Boy Story: Music in the Car

Albert Stern
2 min readMar 27, 2020

I. Three Years Old

“Daddy, again.”

“Daddy, again.”

“Daddy, again.”

“Daddy, again…”

II. Five Years Old

The summer the family moved to the Berkshires, this was our theme song for some reason, I guess the reason being that radio up here is awful and after you fruitlessly scan through the stations for a good song, you pop in any CD that might be lying around and John Prine’s Lost Dogs and Mixed Blessing was on the only CD that seemed to be in the car that summer.

We’d all sing along to our favorite song, “Lake Marie” — and it was strange for a five-year-old to know all the words to “Lake Marie,” I get that — sometimes from beginning to end, sometimes just the chorus and what became our respective “parts” (e.g., “And living on the two lakes…known as the…Twin Lakes…” “The wind was blowing…especially through her hair…” “And they was ssssssssssssssizling” “Shadows! That’s what it looks like.”).

But always, all of us, “Aah, baby.

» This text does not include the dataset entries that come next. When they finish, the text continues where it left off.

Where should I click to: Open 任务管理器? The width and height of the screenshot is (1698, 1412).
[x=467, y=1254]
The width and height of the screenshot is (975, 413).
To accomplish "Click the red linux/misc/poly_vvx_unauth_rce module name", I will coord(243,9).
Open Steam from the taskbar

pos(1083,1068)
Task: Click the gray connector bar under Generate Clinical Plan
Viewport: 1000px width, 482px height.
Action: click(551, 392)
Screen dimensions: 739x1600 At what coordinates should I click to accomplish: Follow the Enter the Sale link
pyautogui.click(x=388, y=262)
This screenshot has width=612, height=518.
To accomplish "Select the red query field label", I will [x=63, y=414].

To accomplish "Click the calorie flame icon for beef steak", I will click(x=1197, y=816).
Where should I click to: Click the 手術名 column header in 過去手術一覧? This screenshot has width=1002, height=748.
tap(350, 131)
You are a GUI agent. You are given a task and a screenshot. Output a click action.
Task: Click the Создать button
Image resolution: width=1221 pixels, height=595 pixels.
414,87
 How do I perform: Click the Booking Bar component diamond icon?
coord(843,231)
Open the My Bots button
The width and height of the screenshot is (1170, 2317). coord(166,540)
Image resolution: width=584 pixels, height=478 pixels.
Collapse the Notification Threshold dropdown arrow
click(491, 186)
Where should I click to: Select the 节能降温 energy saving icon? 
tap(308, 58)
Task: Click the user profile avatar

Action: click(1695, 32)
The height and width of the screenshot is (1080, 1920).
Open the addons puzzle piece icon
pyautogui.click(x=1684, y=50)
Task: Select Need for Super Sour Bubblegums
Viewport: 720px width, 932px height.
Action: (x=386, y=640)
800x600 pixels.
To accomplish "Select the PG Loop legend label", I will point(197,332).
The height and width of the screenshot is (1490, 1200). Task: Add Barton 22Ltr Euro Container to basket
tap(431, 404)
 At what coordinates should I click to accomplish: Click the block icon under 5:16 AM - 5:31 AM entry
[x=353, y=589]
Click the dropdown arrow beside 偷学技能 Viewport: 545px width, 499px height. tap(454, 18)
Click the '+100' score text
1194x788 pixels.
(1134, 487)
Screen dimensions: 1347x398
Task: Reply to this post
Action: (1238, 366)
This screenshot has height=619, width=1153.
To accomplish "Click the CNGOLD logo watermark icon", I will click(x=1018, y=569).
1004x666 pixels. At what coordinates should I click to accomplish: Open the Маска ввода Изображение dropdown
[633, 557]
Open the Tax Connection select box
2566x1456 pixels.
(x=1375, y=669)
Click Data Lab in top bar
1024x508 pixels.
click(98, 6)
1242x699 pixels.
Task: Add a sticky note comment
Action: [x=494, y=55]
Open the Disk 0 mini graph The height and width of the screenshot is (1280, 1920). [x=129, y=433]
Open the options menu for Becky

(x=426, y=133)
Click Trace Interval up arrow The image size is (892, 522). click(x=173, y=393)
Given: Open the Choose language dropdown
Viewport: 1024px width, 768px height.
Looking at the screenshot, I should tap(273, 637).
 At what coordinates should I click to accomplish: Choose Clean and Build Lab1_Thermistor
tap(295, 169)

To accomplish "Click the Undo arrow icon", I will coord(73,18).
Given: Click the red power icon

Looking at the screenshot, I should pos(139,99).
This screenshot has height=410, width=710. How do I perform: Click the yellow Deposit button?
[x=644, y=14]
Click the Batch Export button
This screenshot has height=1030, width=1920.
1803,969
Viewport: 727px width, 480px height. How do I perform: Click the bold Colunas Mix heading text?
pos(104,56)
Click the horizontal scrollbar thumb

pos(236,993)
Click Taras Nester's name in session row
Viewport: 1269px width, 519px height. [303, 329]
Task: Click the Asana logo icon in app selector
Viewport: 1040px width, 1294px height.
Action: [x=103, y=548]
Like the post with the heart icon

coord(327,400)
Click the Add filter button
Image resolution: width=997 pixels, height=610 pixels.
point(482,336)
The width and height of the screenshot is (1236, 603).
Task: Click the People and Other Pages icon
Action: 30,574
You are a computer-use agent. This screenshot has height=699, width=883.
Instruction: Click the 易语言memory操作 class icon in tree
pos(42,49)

We gotta go now.” With feeling.

The next summer, it was replaced by Taylor Swift’s “I Knew You Were Trouble,” but I don’t think the wife and boy liked that song so much as they liked my singing along with the “Now I’m lying on the cold hard ground…Oh! Oh! Trouble, trouble, trouble!” and “When your saddest fear…comes creeping in…that you never loved me or her or anyone or anything…Yeah…” bits. With feeling, it’s true, but not the same kind of feeling.

“Lake Marie,” on the other hand, we all really loved.

Standing by peaceful waters.

Aaaaaaaaaaah, baby.

We gotta go now

Eight Years Old

“Dad, I like this song.”

“It’s really good, isn’t it?”

“It’s really, really good.”

“Son, this was the music of my youth.”